TASK: From first line to last, retype the data exactly.

SOURCE DATA:
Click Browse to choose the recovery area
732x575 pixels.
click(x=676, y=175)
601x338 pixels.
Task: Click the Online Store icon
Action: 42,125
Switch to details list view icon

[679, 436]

OUTPUT FOR THIS EXERCISE:
Click Browse to choose the recovery area
732x575 pixels.
click(x=676, y=175)
601x338 pixels.
Task: Click the Online Store icon
Action: 42,125
Switch to details list view icon

[679, 436]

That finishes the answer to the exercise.